What instruments can be used in such dialogue activities? As a case study, experiences with the ObservatoryNano Ethics Toolkit are highlighted. This is an attempt to inspire and provide a language for non-ethicists working with new ethically sensitive technology. Relevant concepts are offered to facilitate reflection. This toolkit is primarily intended for a scientific audience and has been tested on such groups. The toolkit could also be adapted for communicating nanoethics to different audiences and in education. It is not the sole solution to all issues related to responsible research and innovation.
Lessons can be learned from academic studies on risk and science communication. Policy makers aiming to influence public understanding should first understand this public understanding of science. Communication should address distinct audiences differently. E.g. men/women, religious/non-religious are predisposed in different positive or negative ways towards science and technology. Communicating nanotechnology should take into account the risk society concept of Ulrich Beck. In communication about science and technology, four conceptual models of the public are distinguished. In two models, the main focus is delivery of information to the public. A "deficit model", assumes that the public needs to be educated to appreciate the benefits of science and technology. A contextual model differentiates between audiences and assumes a more active role of the audience. The Ethics Toolkit could play a role in this second type of awareness raising activities.
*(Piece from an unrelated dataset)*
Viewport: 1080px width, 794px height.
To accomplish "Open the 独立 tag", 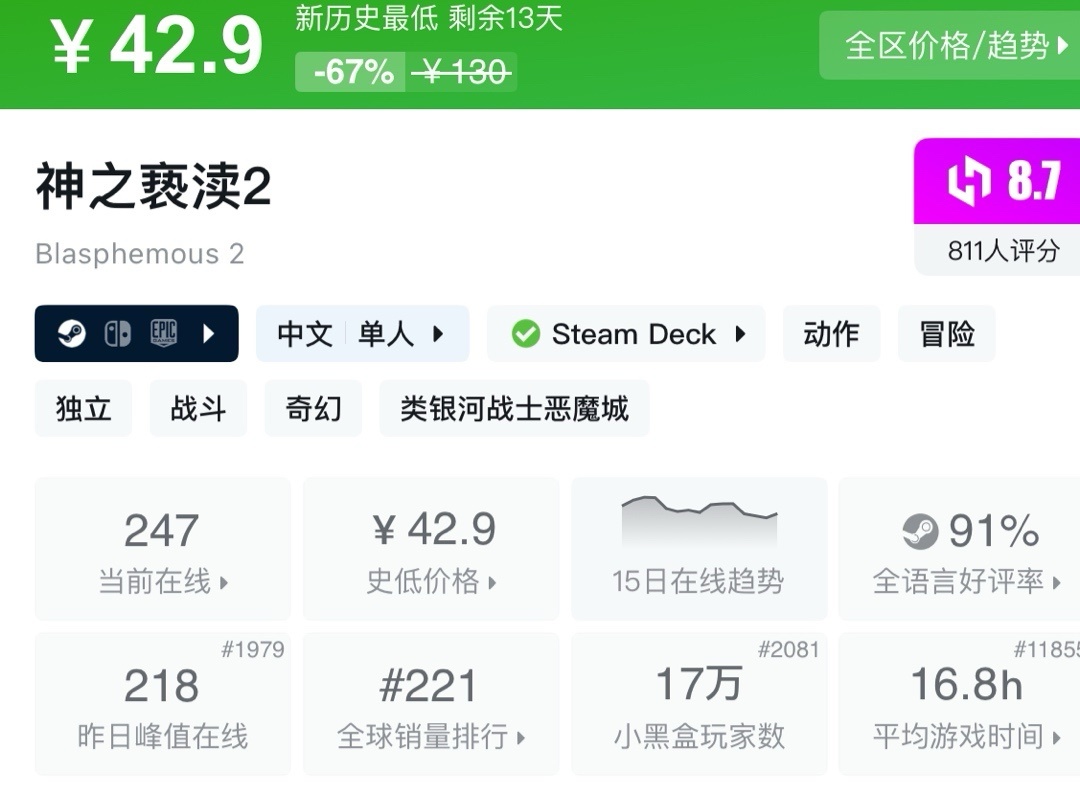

Two other models focus mainly on engaging the public. The lay expertise model emphasises non-traditional expertise found among groups in the public. This model appears to be dominant in stakeholder dialogues for nanorisk governance. It is also inherent in the ObservatoryNano Nanometer, a self-assessment tool for evaluating ethical and societal aspects of nano-enabled products. Finally, public engagement exercises aim to involve the general public in policy making. Academics have different views on "the public": laity, consumers, stakeholders or citizens. Views also differ on the appropriate timing of public engagement. The European Commission could consider these aspects in developing its communication strategy.
Currently, nanotechnology is maturing and the bulk of investment is shifting from public to private funders. At the same time, the political debate at EU and national levels focuses increasingly on risk governance and regulation of nanomaterials and nanotechnologies at the work floor, in products and in the environment. This suggests that nanocommunication initiatives taken by the European Commission could be focused on regulation. The European Commission could encourage industry and research organisations to engage in dialogue on nanotechnology in sensitive products. ObservatoryNano tools including the Ethics Toolkit and Nanometer are especially suitable for such localised dialogues.
In general, EU policy on responsible research and innovation could benefit from one or more public information and communication platforms or observatories. These should bring together relevant information from different sources, extract policy options and bring them to the attention of relevant bodies such as the European Commission, the European Parliament STOA office, European Group on Ethics and international cooperation platforms.